2. LES INDICATEURS BIOLOGIQUES


En pratique, il a donc été démontré qu'un organisme, évoluant dans des eaux polluées, est sujet à un syndrome de stress qu'il est possible d'identifier et de quantifier à l'aide d'analyses biologiques de coût relativement faible.
Certains effets biologiques ne peuvent être directement rattachés à la toxicité d'un produit chimique bien précis ; ces effets peuvent résulter, soit de la présence d'un seul type de molécule encore méconnu dans le milieu, soit de la conjonction de plusieurs xénobiotiques, qui induit dans tous les cas un état de stress général chez les organismes vivants sans qu'il soit réellement possible de déterminer la part exacte de responsabilité des substances en jeu. La caractérisation de ces effets non spécifiques par des méthodes appropriées permet une évaluation globale de la santé du milieu.

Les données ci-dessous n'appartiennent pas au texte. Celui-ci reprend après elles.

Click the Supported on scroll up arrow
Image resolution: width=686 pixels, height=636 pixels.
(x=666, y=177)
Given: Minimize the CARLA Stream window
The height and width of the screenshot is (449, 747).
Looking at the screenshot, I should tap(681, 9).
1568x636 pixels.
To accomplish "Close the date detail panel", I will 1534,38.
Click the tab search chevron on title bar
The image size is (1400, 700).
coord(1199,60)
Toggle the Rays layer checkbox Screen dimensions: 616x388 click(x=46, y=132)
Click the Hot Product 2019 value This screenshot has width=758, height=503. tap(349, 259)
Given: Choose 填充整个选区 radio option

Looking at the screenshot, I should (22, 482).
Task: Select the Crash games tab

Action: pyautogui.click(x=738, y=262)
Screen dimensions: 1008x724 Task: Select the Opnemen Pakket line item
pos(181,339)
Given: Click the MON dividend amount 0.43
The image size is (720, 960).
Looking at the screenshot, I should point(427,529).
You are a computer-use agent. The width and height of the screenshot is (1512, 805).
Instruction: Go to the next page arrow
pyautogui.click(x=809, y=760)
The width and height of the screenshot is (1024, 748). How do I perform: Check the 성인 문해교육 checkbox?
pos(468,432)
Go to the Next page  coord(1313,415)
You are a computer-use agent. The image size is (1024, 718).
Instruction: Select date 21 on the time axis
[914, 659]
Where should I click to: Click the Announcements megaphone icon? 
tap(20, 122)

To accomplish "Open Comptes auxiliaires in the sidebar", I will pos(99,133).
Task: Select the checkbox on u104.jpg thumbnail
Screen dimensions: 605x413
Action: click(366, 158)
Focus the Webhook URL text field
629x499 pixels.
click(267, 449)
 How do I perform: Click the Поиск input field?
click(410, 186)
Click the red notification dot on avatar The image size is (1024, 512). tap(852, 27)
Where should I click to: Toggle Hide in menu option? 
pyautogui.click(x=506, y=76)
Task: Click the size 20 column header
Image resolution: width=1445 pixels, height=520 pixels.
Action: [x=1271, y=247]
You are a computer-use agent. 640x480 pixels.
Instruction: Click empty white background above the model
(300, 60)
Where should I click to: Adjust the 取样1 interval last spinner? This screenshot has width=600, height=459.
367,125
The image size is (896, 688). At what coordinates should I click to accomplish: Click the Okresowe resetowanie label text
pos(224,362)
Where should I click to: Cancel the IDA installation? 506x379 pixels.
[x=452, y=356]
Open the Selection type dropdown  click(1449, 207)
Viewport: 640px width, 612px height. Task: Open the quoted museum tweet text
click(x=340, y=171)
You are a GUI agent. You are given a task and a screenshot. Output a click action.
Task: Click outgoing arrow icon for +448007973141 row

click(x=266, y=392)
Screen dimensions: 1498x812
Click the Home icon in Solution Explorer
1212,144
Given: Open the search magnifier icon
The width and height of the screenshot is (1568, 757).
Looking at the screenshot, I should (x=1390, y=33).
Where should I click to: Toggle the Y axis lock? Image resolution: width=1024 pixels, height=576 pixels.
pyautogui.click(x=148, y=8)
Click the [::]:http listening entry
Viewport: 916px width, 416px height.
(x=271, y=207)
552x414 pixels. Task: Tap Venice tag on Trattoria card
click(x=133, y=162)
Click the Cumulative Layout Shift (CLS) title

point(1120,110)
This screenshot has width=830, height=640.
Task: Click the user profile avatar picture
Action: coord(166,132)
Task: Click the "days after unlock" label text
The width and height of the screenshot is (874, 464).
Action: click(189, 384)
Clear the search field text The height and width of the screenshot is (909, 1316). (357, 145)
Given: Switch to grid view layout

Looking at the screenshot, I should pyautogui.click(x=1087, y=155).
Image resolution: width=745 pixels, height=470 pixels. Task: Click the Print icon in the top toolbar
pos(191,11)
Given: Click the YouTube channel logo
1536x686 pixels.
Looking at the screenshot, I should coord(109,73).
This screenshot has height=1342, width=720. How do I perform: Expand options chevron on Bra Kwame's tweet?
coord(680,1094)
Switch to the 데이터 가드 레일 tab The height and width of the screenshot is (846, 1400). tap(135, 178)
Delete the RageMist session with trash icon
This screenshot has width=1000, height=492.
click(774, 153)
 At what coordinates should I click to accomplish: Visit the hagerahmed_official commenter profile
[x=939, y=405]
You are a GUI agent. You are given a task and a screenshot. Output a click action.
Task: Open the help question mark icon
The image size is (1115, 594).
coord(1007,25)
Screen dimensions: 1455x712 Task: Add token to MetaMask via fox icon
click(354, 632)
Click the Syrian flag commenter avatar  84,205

Néanmoins, les symptômes les plus recherchés sont ceux que l'on peut lier à la toxicité d'un contaminant chimique particulier ; ces effets spécifiques renseignent directement sur la nature des xénobiotiques avec lesquels les êtres vivants ont été en contact et, par suite, sur l'état de dégradation de l'environnement marin dont ils sont responsables.
Les métaux enfin, représentent une catégorie de molécules particulière. Certains sont purement toxiques pour les êtres vivants ; d'autres, essentiels à l'organisation et à l'entretien des fonctions biologiques, génèrent des effets toxiques sur l'organisme, passé un certain seuil de concentration. Dans les deux cas, leur accumulation à l'intérieur d'un organisme est susceptible de déclencher une réaction de défense, laquelle servira de biomarqueur pour ce type de contamination. Nous verrons que le dosage des concentrations en métaux chez les êtres vivants, lequel s'apparente plus aux techniques d'analyses chimiques conventionnelles utilisées dans la surveillance de l'environnement, demeure une étape indispensable dans une étude en écotoxicologie.